* _WHAT YOU SHOULD DO_:
Reproduce the entries from the line with "The image size is (720, 405)." up to and including the line with "click(742, 420)", substituting "Where do I click to" for "Where should I click to" and leaving everything else unchanged.

"""

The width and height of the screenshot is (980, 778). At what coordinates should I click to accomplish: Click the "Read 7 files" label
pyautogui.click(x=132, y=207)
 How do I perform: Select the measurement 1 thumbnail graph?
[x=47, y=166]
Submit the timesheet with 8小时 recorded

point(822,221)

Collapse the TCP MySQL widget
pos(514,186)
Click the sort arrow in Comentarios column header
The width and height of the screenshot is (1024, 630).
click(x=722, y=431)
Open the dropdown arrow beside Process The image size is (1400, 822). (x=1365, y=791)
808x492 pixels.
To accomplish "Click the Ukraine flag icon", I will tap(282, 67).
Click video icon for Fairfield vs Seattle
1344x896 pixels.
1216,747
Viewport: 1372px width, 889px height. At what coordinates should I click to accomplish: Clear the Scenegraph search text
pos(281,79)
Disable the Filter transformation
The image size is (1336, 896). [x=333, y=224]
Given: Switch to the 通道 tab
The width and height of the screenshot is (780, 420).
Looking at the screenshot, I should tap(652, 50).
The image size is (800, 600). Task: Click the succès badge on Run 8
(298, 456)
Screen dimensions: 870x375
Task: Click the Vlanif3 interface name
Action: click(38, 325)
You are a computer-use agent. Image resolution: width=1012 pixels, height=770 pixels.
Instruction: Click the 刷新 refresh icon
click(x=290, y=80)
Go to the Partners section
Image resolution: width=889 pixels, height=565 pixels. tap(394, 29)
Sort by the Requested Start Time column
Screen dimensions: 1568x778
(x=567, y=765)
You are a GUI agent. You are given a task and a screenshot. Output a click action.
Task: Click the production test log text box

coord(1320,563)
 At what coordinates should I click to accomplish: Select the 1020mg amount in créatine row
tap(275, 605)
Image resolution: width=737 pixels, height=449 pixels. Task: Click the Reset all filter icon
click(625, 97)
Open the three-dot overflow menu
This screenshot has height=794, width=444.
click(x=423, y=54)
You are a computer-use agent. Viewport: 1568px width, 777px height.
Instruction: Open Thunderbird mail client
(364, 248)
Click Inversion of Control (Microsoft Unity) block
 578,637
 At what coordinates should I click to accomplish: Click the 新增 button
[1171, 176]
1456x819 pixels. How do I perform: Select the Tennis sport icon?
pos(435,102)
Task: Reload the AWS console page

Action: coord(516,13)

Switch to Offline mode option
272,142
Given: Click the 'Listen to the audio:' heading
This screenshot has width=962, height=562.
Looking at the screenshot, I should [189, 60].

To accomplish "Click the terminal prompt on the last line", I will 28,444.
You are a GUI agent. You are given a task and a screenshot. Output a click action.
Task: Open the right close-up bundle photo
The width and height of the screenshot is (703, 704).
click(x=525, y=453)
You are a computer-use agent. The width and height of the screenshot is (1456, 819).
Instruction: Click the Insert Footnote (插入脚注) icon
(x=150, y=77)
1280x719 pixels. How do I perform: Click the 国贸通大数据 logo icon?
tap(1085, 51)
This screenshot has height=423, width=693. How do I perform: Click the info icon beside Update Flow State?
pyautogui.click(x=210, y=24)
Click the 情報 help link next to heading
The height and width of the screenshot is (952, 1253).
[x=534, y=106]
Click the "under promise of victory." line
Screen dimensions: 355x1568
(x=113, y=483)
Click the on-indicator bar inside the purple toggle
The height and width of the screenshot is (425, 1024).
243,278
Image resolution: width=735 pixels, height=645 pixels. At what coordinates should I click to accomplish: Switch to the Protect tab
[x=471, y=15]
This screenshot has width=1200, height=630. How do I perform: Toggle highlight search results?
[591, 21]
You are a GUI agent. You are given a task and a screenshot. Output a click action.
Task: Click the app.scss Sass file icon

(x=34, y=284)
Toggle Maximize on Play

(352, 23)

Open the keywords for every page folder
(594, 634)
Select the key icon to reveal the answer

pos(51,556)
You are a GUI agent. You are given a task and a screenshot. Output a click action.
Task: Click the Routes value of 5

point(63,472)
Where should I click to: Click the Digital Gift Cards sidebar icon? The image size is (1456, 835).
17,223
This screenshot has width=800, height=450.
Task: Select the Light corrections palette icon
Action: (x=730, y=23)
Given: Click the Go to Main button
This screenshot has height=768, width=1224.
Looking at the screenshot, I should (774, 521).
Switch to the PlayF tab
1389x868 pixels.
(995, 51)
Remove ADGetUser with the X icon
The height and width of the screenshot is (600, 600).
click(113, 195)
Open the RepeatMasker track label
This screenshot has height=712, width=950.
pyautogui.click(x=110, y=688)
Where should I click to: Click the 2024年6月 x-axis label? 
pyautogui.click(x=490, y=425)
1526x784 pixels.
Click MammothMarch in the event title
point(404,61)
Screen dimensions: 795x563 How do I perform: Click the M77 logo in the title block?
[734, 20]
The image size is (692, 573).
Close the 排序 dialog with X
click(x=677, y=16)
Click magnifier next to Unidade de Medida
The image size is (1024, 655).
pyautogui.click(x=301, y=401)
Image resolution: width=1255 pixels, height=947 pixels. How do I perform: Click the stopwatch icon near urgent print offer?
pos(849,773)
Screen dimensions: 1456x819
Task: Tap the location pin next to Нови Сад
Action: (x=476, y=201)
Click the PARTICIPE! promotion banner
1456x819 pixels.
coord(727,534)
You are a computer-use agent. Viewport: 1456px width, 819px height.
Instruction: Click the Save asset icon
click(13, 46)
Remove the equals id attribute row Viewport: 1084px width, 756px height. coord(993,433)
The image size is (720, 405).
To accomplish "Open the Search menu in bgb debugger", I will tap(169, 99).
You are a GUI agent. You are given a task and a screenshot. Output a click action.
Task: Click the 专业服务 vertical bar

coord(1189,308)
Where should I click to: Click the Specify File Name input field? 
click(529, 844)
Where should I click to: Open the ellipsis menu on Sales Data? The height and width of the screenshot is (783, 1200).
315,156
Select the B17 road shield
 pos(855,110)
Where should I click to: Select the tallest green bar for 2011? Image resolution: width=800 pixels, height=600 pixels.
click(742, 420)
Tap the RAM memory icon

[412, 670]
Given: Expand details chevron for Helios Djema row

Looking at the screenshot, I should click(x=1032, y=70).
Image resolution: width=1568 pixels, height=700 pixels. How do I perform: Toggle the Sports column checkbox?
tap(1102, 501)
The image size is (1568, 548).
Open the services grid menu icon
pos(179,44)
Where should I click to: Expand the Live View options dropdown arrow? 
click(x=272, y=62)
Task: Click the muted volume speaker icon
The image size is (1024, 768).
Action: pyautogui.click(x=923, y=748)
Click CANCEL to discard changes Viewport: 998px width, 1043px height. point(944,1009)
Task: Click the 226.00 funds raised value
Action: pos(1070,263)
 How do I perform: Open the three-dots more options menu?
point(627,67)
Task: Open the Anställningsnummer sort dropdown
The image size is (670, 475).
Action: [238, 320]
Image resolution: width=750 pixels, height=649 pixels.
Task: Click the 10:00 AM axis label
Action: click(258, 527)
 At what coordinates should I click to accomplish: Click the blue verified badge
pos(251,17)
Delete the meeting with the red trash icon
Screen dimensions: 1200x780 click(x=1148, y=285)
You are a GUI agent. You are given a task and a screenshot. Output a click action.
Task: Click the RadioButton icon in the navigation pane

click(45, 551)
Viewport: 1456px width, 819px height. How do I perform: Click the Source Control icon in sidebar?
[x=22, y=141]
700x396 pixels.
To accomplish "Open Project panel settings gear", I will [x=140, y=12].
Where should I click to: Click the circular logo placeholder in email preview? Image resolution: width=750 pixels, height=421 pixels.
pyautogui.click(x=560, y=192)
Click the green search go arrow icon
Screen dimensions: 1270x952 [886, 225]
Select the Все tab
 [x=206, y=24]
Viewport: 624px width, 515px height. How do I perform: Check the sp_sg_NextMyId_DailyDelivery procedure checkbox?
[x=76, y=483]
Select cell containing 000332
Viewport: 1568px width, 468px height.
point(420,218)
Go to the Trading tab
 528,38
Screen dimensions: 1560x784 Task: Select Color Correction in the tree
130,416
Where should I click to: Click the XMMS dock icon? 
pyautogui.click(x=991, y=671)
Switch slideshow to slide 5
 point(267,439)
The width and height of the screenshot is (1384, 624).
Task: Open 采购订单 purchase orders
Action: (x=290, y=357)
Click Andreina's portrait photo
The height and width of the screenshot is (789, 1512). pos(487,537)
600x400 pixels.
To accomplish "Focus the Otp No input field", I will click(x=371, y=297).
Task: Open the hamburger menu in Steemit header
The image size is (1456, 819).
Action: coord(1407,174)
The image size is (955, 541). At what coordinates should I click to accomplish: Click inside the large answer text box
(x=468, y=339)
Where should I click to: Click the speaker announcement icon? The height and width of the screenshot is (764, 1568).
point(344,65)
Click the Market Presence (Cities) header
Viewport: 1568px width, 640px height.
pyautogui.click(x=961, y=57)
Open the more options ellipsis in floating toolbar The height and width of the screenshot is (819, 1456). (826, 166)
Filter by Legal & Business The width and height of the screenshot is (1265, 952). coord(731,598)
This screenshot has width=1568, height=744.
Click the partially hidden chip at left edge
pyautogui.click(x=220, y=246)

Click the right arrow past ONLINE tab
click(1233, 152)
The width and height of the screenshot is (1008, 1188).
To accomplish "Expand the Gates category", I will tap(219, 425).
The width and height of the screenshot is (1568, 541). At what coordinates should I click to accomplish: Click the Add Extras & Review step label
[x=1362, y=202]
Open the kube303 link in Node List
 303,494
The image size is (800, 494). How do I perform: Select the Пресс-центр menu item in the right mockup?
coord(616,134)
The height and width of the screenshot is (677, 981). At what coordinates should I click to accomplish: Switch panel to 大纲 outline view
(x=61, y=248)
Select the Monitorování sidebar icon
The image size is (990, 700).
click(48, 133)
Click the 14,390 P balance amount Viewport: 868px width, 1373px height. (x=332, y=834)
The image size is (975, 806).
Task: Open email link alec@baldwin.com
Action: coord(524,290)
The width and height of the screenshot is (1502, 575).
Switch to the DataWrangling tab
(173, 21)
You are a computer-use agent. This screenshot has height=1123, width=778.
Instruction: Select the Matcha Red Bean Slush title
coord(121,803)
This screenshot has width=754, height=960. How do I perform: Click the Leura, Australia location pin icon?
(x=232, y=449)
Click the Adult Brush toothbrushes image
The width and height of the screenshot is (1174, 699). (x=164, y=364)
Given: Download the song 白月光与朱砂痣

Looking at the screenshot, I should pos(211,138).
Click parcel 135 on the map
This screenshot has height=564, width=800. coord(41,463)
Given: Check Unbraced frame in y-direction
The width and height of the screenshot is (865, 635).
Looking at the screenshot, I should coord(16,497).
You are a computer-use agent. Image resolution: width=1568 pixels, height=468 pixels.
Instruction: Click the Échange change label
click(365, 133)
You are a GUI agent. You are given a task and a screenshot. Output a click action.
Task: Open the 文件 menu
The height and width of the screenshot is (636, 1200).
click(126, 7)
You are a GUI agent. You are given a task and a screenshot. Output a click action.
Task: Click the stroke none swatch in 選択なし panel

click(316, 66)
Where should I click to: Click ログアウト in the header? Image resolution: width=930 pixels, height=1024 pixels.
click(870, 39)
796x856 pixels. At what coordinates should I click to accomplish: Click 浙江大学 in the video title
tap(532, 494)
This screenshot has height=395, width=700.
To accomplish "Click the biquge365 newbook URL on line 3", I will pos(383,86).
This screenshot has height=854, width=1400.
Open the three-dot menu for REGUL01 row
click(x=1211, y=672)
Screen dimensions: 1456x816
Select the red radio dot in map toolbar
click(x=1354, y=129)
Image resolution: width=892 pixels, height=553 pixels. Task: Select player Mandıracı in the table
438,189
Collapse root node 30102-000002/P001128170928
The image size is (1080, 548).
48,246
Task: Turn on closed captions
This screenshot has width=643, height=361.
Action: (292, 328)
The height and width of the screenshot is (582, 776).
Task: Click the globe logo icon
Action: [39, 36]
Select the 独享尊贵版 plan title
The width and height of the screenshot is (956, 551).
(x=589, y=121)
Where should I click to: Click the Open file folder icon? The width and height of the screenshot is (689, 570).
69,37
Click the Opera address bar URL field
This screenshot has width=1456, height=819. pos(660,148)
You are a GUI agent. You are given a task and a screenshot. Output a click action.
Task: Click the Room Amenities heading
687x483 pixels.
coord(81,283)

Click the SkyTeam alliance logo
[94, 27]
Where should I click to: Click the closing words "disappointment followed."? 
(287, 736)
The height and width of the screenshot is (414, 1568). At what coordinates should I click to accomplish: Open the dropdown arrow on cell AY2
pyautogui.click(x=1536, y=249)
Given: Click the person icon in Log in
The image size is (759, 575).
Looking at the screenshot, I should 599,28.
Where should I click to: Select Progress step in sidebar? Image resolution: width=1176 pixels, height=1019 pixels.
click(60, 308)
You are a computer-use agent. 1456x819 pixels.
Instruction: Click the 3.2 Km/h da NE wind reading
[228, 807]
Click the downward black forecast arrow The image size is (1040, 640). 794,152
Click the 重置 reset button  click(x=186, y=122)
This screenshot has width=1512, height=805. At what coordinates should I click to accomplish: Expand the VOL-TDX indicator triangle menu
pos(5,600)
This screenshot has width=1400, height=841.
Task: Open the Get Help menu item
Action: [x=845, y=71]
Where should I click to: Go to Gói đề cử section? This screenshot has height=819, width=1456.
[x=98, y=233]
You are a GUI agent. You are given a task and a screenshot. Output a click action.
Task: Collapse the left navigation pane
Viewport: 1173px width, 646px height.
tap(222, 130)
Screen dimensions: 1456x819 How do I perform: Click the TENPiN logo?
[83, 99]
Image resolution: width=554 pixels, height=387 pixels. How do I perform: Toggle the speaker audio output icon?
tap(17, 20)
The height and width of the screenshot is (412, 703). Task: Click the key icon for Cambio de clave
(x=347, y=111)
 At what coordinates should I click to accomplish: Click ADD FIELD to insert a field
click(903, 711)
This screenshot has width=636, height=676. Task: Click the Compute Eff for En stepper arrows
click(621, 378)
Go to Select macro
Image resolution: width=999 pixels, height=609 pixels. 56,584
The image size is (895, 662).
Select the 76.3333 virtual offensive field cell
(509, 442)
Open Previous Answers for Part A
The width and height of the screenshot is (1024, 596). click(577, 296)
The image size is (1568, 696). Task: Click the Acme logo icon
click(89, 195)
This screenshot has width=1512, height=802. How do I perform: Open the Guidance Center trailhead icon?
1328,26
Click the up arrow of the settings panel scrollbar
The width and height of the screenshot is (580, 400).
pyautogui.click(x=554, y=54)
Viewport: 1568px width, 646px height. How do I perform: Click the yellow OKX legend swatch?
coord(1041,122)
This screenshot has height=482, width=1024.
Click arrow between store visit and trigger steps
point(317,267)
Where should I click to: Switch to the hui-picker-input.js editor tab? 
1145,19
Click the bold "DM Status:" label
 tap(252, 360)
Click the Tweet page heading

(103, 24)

"""

* _SOLUTION FOR THIS TASK_:
The image size is (720, 405).
To accomplish "Open the Search menu in bgb debugger", I will tap(169, 99).
You are a GUI agent. You are given a task and a screenshot. Output a click action.
Task: Click the 专业服务 vertical bar

coord(1189,308)
Where do I click to: Click the Specify File Name input field? 
click(529, 844)
Where do I click to: Open the ellipsis menu on Sales Data? The height and width of the screenshot is (783, 1200).
315,156
Select the B17 road shield
 pos(855,110)
Where do I click to: Select the tallest green bar for 2011? Image resolution: width=800 pixels, height=600 pixels.
click(742, 420)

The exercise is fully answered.